Negli ultimi tempi, il tifoso napoletano si è tristemente tramutato in un depresso ed ipocondriaco malato che si trascina faticosamente dietro, di partita in partita, un ingombrante sacco ricolmo di aspettative e speranze, riponendo, nel match che verrà, un sempre convinto e volitivo “oggi si vince”.
Poi, per una serie di partite consecutive, accade che si scopre che non era “quella” la partita.
Quindi, ci si ricarica quel sacco, divenuto ancor più oneroso, sulle spalle, e ci si accinge a collocarlo a ridosso della prossima vigilia.
La strada che si interpone tra una partita e l’altra, però, è picconata da macchinose teorie, polemiche, contestazioni, commenti, indiscrezioni, fantamercato ed un’infinità di altre, frammiste e discrepanti variabili che concorrono a conferire alla piazza partenopea quel carattere peculiare, utile a tatuarle il titolo di “unica al mondo”.
Nel bene, ma, anche e soprattutto, nel male.
Già, perché è proprio nei periodi di magra, in cui i risultati stentano ad arrivare che tifosi, addetti ai lavori, “sacri e profani” del calcio, insomma, tutti, ma proprio tutti, si sentono legittimati a salire in cattedra per dire la loro.
Non importa che dopo una settimana o due può arrivare l’insindacabile smentita dal campo.
Quando il Napoli perde, tutto è lecito.
Pertanto, il pacato, cortese e signorile garbo che Benitez dispensa al cospetto dei microfoni, anche dopo una sonora sconfitta, snerva, spazientisce, viene fugacemente additato come sinonimo di “strafottenza”, nonché lampante segnale dello scarso attaccamento al progetto.
In realtà, la lezione, sportiva ed educativa, che il tecnico spagnolo impartisce a tutti noi, adottando quella distinta condotta, dovrebbe fungere da monito dal quale estrapolare l’insegnamento in cui è pregna la primordiale condizione necessaria e sufficiente per ergersi “tutti” a grande squadra, ovvero: “la mentalità vincente”.
Come possiamo auspicare di meritare una squadra di top player, se, noi per primi, non abbiamo la predisposizione mentale indispensabile per relazionarci con una grande squadra?
Higuain non è Maradona, ma questo lo sapevamo già.
Neanche Edinson lo era e nemmeno Lavezzi.
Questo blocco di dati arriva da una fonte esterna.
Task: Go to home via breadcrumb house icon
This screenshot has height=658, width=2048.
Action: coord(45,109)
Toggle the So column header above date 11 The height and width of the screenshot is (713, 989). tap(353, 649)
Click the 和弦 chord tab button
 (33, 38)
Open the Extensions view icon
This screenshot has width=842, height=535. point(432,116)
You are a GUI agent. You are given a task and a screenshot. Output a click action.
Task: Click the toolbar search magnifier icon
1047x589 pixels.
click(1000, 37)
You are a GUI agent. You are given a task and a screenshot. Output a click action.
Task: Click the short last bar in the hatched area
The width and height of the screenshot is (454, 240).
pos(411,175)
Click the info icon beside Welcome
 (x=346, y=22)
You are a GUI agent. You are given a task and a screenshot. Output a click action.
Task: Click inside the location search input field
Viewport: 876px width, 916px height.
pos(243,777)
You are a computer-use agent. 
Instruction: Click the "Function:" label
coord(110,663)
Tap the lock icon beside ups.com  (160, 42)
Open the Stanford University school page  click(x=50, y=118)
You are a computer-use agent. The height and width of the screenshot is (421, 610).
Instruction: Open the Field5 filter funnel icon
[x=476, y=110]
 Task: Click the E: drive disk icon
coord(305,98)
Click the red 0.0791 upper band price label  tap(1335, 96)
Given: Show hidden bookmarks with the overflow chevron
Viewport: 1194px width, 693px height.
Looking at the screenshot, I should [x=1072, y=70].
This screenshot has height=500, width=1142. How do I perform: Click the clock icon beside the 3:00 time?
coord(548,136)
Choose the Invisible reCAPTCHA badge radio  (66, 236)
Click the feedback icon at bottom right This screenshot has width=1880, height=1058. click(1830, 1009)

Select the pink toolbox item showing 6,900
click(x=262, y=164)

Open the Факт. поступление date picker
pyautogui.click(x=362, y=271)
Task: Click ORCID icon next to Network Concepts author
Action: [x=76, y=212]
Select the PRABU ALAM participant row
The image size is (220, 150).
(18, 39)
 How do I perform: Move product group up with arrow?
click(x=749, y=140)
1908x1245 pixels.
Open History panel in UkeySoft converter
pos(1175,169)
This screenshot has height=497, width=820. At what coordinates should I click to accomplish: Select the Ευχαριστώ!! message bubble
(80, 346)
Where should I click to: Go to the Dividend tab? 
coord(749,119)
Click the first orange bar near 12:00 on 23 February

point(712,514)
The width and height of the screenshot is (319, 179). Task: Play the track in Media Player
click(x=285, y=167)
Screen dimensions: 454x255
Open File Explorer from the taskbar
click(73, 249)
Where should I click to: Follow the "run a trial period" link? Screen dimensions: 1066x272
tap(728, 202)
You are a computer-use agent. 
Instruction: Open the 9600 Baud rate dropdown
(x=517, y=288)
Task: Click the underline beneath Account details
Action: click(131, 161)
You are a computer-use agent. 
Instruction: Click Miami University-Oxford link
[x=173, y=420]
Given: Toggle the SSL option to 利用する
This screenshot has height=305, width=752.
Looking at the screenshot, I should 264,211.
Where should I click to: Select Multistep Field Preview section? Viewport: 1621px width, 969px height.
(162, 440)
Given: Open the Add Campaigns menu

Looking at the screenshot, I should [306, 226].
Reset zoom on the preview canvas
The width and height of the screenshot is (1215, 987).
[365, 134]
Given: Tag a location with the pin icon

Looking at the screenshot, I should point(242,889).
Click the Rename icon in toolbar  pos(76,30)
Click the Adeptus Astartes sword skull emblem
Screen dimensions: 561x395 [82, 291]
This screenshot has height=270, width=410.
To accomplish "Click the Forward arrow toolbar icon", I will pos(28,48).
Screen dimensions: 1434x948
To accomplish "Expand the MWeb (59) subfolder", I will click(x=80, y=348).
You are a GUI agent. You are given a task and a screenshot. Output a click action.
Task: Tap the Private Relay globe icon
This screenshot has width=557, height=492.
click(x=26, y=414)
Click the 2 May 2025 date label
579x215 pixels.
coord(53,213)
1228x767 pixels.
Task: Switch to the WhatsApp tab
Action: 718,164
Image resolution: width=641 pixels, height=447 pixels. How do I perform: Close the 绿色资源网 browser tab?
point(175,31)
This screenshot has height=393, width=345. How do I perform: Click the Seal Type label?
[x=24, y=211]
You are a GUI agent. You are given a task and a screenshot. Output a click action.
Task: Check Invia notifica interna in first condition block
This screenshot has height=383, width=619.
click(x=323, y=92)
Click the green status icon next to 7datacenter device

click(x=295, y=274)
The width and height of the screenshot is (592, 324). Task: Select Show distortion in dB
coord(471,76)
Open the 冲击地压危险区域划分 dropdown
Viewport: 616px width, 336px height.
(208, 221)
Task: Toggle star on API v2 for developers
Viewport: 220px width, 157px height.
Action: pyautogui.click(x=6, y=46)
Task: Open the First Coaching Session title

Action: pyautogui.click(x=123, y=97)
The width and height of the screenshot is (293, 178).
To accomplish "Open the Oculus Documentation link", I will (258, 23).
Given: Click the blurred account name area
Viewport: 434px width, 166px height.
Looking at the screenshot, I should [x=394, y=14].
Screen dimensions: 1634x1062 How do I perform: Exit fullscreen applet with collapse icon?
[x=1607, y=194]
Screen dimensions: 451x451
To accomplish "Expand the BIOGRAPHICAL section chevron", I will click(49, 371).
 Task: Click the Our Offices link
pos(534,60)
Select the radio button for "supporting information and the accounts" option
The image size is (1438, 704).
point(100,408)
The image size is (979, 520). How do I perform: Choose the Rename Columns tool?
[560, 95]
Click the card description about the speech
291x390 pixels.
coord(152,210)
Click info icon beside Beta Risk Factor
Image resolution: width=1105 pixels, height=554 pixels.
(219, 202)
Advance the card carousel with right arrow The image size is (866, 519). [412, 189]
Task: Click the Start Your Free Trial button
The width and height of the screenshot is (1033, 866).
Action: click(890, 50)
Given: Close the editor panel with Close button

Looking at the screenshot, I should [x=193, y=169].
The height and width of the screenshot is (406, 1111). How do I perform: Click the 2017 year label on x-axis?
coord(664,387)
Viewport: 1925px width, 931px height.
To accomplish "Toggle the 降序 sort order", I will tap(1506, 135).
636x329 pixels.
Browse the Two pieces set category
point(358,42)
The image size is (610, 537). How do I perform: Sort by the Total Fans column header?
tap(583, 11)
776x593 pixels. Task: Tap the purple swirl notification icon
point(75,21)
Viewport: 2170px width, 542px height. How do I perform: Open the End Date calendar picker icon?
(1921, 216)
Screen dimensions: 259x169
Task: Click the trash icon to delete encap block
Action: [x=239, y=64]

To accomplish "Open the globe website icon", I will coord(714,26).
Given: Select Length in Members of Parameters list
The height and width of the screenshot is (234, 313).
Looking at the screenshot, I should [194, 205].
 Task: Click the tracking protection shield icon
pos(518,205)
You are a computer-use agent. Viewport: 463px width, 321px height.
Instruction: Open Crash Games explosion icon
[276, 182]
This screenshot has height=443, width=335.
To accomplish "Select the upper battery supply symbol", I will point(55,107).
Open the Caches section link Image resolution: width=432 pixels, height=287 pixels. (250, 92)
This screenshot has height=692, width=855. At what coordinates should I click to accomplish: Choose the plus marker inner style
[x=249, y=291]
Quando erano a Napoli, anche a loro sono capitate le domeniche buie ed allora, anche loro, assumevano “terrene spoglie”.
Le medesime vestite attualmente da Gonzalo.
Tuttavia, con il passare del tempo è facile che talune reminiscenze sbiadiscano ed, inoltre, riesumare quei malinconici fantasmi, adesso, appare la soluzione più efficace per assopire il mal di sconfitta.
La verità è che quando il Napoli perde, l’animo dei tifosi è sopraffatto dalla medesima sensazione che si prova quando, nel rincasare, si trova la propria moglie, nel proprio letto, insieme ad un altro.
Nel nostro immaginario, però, siamo più predisposti a tollerare che quel tradimento avvenga con un Klopp, ma non con un Conte o un Donadoni.
Tuttavia, è altrettanto vero che a quella avvenente e fulgida donna che si chiama “Napoli”, il cui irresistibile fascino ci ha rapito il cuore quando eravamo ancora bambini, siamo incapaci di tenere il broncio.
Possiamo imprecare, inveire, urlare e vomitare parole irripetibili contro di lei, perché lei e soltanto lei sa indurci a generare la più funesta ed indomabile ira di cui siamo capaci, ma, sistematicamente, con altrettanta rapida e compassata redenzione, torniamo da lei.
Torniamo sempre da lei.
Quella donna, adesso, si è emancipata e sta apertamente manifestando la legittima necessità di avere accanto un uomo maturo e determinato, capace di sostenerla ed anche di “bastonarla”, quando è necessario, purché non sconfini nei superati e controproducenti limiti dettati dalla frustrazione e dall’ignoranza. Quindi, la critica è lecita, purché sia costruttiva e capace di imprimere nozioni ed insegnamenti utili per migliorare.
Una donna lungimirante non è disposta ad accettarne altre né tantomeno a scendere a compromessi.
Spesso mi è capitato di sentire alloggiare nell’aria, infatti, slogan del tipo: “Voglio un Napoli all’altezza dei suoi tifosi”.
Mi chiedo e vi chiedo: “Quanti tifosi effettivamente, di contro, sono all’altezza di questo Napoli?”
Ritengo che per compiere il famigerato “salto di qualità” è necessario evolvere, per il bene del Napoli ed insieme al Napoli, verso il conseguimento di quel tassello tanto indispensabile quanto imprescindibile: iniziamo ad adottare, tutti, una mentalità di una grande squadra, perché lo siamo!